Nothing below is to be printed except the lines between the line holding "Click the curve control points icon" and the line holding "Instruction: Select the BTC Testnet coin icon", inclusive, each exactly as it appears.

====================

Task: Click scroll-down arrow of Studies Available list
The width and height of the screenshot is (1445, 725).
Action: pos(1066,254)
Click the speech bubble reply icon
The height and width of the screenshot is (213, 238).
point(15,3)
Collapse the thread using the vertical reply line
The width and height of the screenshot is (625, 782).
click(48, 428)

====================

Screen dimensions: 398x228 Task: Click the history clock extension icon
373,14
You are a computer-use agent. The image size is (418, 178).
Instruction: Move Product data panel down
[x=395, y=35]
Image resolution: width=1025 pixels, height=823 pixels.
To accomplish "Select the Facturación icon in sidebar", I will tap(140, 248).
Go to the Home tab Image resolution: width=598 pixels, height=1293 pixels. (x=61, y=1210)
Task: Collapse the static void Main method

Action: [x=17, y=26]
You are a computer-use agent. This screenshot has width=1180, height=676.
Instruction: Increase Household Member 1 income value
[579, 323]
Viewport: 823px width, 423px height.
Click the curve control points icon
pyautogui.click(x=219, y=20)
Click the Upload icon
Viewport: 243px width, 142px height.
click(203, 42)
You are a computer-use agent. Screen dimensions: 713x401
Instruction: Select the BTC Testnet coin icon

====================

- **OUTPUT BELOW**:
Click the curve control points icon
pyautogui.click(x=219, y=20)
Click the Upload icon
Viewport: 243px width, 142px height.
click(203, 42)
You are a computer-use agent. Screen dimensions: 713x401
Instruction: Select the BTC Testnet coin icon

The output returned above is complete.